Según confirmaron fuentes judiciales, el disparo no se produjo dentro del estadio sino en el exterior del club, durante los disturbios previos al encuentro. La fiscal Daniela Pringles, de la UFI Genérica, indicó que el hecho ya es investigado para determinar cómo ocurrió el ataque y quién efectuó el disparo.
Mientras tanto, dentro del estadio también se registraron incidentes. Durante el primer tiempo se produjeron corridas y peleas en la tribuna popular, luego de una disputa por la colocación de una bandera. Según trascendió, un sector de la hinchada se opuso a que se colgara un “trapo” identificado con el barrio Aramburu en el alambrado.
En medio del conflicto, algunos hinchas ingresaron al campo de juego para retirar la bandera, lo que obligó al árbitro a detener momentáneamente el partido hasta que se despejara la zona. Minutos después, otro grupo de simpatizantes persiguió a quienes retiraban el trapo y se desató una gresca entre unas 30 o 40 personas en plena tribuna.
Las imágenes difundidas por medios deportivos muestran corridas, golpes y momentos de fuerte tensión en distintos sectores de la popular. A pesar del clima en las tribunas, el encuentro pudo continuar y el equipo puyutano consiguió una victoria clave en el torneo.
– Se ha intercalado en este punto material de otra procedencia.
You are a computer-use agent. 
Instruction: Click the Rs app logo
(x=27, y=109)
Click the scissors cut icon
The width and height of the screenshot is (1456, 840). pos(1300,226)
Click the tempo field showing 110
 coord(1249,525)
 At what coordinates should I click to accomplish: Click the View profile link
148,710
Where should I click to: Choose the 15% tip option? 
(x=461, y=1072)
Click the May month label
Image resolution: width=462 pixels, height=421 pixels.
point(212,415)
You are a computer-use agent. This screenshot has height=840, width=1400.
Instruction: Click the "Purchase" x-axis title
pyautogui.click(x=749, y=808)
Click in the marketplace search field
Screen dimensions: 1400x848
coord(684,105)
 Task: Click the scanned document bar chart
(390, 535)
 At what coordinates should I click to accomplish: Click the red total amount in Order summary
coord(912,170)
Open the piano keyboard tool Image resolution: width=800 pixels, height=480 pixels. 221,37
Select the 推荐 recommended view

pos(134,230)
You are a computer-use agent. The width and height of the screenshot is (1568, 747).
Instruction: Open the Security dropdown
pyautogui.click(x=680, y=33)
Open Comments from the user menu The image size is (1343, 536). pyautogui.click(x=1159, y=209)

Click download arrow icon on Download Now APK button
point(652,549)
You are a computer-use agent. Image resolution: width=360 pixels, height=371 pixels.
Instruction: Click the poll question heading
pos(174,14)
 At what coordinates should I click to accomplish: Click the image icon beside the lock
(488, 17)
Tras el episodio intervino personal de la Policía Científica y de la UFI Genérica, que realizó peritajes en el lugar y levantó una vaina servida como parte de la investigación. Por el momento no hay detenidos y el autor del disparo no fue identificado.
La causa fue caratulada provisoriamente como lesiones, mientras los investigadores intentan establecer si el hecho se trató de un ajuste de cuentas o de una interna entre facciones de la barra.